§ Listed entries:
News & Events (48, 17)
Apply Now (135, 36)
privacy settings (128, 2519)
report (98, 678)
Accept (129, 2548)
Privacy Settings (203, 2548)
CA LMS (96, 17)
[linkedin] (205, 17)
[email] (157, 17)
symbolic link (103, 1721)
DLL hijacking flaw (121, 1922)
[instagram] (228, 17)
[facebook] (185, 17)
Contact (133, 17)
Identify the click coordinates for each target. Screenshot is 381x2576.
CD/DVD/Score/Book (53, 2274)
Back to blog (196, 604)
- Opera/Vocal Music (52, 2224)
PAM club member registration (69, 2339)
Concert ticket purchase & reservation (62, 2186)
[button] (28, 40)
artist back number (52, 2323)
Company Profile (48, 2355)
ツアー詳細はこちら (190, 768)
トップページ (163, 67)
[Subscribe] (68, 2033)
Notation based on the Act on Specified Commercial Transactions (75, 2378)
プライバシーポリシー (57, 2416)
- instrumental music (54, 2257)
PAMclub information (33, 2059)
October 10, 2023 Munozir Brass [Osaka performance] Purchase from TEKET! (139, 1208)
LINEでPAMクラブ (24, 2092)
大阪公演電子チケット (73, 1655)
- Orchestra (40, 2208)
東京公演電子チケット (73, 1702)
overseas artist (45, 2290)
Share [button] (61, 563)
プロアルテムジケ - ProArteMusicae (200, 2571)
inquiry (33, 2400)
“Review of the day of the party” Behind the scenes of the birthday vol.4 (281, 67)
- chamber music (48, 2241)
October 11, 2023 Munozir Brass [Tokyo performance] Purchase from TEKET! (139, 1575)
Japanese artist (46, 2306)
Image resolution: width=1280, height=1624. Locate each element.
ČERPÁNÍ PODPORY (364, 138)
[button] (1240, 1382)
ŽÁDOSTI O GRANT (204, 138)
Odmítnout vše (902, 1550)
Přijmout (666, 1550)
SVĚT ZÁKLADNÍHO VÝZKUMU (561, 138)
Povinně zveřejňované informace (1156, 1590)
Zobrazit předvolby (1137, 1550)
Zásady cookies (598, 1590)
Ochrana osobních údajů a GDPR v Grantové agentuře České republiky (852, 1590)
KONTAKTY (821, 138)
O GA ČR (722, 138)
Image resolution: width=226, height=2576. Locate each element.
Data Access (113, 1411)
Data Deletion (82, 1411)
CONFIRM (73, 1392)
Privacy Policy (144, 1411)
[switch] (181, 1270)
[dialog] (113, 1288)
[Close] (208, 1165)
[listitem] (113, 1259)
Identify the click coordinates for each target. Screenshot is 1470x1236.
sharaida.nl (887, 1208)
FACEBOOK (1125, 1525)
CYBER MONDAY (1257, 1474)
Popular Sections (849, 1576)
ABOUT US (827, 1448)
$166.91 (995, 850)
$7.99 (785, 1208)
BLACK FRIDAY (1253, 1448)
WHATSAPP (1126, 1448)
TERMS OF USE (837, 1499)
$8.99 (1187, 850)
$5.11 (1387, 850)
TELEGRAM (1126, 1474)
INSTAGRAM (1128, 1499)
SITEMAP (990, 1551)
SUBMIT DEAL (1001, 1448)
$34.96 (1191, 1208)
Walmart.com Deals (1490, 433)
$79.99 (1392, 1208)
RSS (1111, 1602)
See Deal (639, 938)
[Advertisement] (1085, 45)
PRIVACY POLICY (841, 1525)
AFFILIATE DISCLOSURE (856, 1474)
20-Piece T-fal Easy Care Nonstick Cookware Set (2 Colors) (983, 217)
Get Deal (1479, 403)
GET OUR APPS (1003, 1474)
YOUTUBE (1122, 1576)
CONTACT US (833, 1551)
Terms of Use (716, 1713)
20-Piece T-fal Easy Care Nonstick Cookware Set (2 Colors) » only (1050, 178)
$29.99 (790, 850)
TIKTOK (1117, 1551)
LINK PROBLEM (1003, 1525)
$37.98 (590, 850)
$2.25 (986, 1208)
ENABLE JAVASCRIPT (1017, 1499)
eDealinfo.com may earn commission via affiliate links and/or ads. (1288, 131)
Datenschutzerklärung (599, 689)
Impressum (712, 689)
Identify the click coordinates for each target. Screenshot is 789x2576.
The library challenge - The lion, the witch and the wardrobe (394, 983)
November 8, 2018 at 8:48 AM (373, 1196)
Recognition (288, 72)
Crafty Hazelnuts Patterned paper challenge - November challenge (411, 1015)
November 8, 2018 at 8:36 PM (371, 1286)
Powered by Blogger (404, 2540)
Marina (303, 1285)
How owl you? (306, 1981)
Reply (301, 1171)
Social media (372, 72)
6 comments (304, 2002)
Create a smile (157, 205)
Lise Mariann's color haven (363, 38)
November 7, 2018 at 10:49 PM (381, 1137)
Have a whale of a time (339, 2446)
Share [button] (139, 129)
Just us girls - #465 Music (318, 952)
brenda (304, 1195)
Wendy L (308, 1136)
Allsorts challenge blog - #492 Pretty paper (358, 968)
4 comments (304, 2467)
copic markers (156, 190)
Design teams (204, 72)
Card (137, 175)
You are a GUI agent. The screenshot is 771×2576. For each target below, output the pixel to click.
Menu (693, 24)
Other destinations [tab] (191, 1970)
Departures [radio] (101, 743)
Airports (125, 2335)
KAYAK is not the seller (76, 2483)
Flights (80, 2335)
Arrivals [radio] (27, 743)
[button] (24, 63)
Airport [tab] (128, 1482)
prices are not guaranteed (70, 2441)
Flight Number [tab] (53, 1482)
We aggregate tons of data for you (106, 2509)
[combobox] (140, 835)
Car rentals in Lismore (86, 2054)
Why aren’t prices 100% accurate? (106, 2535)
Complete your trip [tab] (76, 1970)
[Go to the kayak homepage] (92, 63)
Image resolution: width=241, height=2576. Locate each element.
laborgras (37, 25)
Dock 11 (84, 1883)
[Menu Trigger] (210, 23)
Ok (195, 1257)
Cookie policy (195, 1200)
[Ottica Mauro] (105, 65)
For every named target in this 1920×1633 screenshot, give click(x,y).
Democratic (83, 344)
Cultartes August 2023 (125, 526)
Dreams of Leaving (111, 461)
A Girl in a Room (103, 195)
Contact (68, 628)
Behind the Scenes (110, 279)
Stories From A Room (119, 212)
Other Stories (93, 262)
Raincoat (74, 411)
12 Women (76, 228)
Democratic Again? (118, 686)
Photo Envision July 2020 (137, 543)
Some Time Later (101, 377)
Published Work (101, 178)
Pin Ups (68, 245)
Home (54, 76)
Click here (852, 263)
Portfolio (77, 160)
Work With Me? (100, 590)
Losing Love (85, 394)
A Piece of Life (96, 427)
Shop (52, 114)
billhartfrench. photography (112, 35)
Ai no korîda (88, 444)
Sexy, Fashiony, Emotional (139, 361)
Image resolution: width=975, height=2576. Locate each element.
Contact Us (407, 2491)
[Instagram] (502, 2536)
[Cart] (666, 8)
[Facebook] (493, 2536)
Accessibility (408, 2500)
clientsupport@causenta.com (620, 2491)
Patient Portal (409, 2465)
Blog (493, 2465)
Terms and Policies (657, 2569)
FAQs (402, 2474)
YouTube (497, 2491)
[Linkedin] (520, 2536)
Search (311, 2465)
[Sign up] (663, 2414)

§ Work order: In the listing above, locate the line with "report (98, 678)" and the line with "CD/DVD/Score/Book (53, 2274)", then extract exactly those lines and every line between them, and nothing more.

§ Response to the exercise:
report (98, 678)
Accept (129, 2548)
Privacy Settings (203, 2548)
CA LMS (96, 17)
[linkedin] (205, 17)
[email] (157, 17)
symbolic link (103, 1721)
DLL hijacking flaw (121, 1922)
[instagram] (228, 17)
[facebook] (185, 17)
Contact (133, 17)
Identify the click coordinates for each target. Screenshot is 381x2576.
CD/DVD/Score/Book (53, 2274)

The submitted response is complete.